→ **How to complete this task**
Turn the lines below into a numbered list, omitting any blank lines and leaving the pictures out of your answer.

→ **Exercise inputs**
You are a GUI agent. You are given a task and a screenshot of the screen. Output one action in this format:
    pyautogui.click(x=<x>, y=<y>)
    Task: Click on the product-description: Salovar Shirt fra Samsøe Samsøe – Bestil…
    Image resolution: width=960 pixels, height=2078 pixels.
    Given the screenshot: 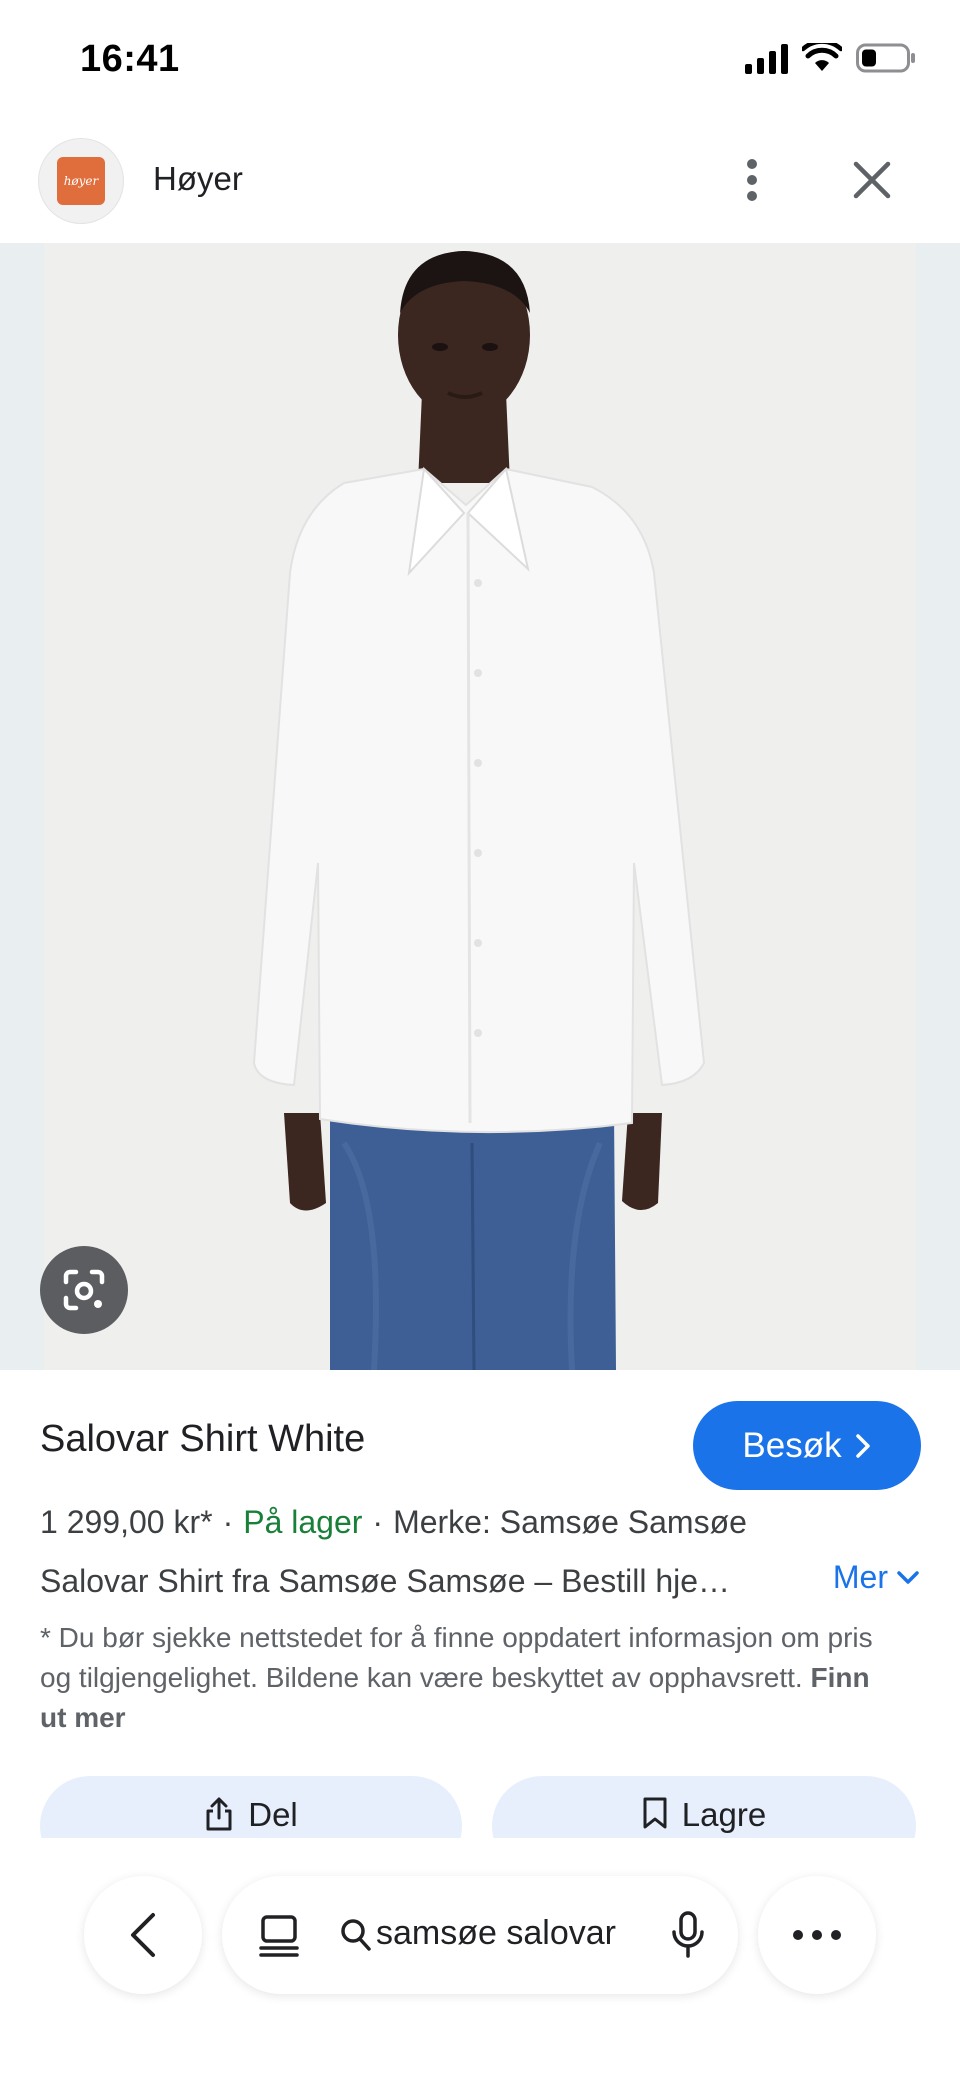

→ **Solution for this exercise**
1. You are a GUI agent. You are given a task and a screenshot of the screen. Output one action in this format:
2.     pyautogui.click(x=<x>, y=<y>)
3.     Task: Click on the product-description: Salovar Shirt fra Samsøe Samsøe – Bestil…
4.     Image resolution: width=960 pixels, height=2078 pixels.
5.     Given the screenshot: 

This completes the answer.